It is urged it was error to deny the motion of appellant to continue the cause until answer was made to his cross-bill, and the cause was at issue thereon. This cross-bill was not filed until July 12, 1887, and the motion was entered July 15, 1887. The master had made his report of the evidence, and his conclusions thereon, on the 28th of June, 1887, and a motion was pending for the confirmation of such report and the entry of a decree in accordance with its recommendations. The matters and things alleged in the cross-bill were, with a few exceptions, contained in the answer to the bill of appellees, and the facts alleged in, the cross-bill, and not stated in the answer, had transpired and were known to appellant prior to the filing of said answer. If the" cross-bill was proper and was necessary, no good reason is suggested why it was not filed with said answer. The cross-bill made a new party to the suit, who was not before the court, by the service of process or otherwise, and to have waived the original bill until the cross-bill was ripe for hearing, would have caused vexatious delay. The filing of a cross-bill does not necessarily stay the hearing upon the original bill, and when there has been a want of diligence on the part of a defendant in chancery, and the original cause is ready for hearing, he can not interpose a cross-bill, and insist, as a matter of right, upon the postponement of the hearing of the original cause. Wiley v. Platter, 17 Ill. 538.
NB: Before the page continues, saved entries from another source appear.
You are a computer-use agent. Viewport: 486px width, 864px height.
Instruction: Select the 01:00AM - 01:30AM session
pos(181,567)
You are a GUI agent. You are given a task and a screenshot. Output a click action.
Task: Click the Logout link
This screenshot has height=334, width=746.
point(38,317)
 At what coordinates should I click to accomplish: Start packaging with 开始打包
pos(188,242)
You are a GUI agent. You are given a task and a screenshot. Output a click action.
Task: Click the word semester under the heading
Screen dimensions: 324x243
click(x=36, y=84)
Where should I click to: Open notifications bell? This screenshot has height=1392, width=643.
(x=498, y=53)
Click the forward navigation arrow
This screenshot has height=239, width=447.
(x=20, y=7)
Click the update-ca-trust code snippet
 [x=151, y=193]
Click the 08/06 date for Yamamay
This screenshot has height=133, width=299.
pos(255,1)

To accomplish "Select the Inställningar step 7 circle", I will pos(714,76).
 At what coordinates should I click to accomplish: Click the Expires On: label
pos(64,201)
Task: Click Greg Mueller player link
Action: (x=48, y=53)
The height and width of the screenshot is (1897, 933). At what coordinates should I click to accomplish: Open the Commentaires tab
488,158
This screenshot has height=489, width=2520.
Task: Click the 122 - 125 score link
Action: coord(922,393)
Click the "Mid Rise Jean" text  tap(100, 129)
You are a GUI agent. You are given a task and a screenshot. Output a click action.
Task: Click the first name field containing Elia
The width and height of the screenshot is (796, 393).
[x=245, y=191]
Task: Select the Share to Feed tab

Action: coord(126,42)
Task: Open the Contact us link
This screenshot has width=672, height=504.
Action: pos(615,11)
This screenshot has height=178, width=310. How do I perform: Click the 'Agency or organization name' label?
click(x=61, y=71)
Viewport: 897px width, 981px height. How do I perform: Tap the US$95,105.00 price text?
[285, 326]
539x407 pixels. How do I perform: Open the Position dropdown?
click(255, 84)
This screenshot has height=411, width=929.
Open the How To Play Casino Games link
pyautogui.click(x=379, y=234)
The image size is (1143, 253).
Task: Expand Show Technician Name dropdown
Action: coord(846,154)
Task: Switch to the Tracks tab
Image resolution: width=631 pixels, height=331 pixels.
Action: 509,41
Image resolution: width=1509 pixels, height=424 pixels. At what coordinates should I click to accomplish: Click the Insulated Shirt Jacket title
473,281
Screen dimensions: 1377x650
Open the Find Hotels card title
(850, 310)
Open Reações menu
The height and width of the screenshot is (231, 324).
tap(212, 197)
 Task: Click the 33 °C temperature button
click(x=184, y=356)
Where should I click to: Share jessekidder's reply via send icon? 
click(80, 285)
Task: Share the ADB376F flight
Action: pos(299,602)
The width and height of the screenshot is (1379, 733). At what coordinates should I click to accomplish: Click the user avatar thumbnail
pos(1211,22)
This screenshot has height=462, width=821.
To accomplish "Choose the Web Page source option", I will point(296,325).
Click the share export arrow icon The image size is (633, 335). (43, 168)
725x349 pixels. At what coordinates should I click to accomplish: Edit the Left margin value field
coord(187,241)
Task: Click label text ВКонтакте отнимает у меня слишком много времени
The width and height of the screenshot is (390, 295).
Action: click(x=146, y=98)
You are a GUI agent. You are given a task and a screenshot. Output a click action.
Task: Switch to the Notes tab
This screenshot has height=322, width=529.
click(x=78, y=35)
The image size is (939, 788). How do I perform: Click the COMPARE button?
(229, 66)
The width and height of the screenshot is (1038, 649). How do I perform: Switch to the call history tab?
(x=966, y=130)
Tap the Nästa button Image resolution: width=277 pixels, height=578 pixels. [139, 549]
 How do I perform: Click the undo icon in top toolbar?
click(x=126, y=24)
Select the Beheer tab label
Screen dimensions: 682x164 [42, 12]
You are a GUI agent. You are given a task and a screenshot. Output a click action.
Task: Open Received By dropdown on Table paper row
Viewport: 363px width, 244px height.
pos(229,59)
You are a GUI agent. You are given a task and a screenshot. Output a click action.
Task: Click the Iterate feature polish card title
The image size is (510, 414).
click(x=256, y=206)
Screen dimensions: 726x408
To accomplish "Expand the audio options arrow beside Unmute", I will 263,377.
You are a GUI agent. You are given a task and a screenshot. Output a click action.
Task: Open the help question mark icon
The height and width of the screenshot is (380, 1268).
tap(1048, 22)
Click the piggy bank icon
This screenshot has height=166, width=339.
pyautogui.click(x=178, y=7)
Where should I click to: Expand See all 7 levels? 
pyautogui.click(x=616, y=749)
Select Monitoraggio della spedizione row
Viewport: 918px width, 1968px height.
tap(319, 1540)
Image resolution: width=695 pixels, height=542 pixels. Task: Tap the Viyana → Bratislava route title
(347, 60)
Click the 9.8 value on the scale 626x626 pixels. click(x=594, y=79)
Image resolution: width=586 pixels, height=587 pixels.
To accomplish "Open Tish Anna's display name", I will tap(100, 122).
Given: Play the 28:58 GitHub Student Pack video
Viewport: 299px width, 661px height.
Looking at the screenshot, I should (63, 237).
It is suggested, that as amendments were made to the bill at the hearing, it opened up the case, and appellant was entitled to file a new answer, and with it a cross-bill, and that the original bill thereby lost its precedence over the cross-bill. The two amendments then made were unimportant, and were the mere statement of facts already proven by appellant himself before the master—i. e., that Mr. Hawley had resided in Nebraska since the summer of 1886, and that the South Park Commissioners had, on the 23d day of April, 1887, paid into court the money due Phillips under the decree of January 9, 1885; and, moreover, the latter fact was already within the judicial knowledge of the court from the record of the principal cause in which the supplemental bill was filed. These amendments did not and could not necessitate a new answer or the filing of a cross-bill. The cross-bill was filed July 12, and the amendments were not made until July 26, and appellant then made no offer to amend his pleadings or file new pleadings, and did not renew his motion, which had been overruled on July 15, to continue the cause until the cross-bill was ready for hearing. We find no error in the ruling of the court upon the motion for continuance.

The principal contention of appellant is, that appellees and John B. Hawley did not faithfully represent and defend his interests, as required by the contract of June 12, 1884, in the suits and causes mentioned in said contract. The master, in his report, and the court, in its decree, each finds, in substance, that appellees and said Hawley had faithfully, and with due care, skill and diligence, complied with and performed their part of said contract. Six suits are mentioned in the contract, and three of these were satisfactorily ended within a short time after the contract was made. The cause of Elizabeth Ann Phillips v. Kerr, Charles B. Phillips et al. is not yet disposed of, but it was heard in respect to the matters in controversy between said Elizabeth Ann Phillips and the Kerrs, in February, 1886, and at the time of the hearing of this case was still held under advisement in .the trial court. It appears from the evidence, that nothing further can be done in said suit in behalf of appellant, without said Elizabeth Ann Phillips is successful in her controversy with the Kerrs, but that in that event he may be entitled to relief upon his cross-bill against her. It further appears that appellees and said Hawley have thus far done all required of them in said cause to advance the interests of their client, and are ready and willing to perform all services in said litigation that may be hereafter necessary in order to protect such interests.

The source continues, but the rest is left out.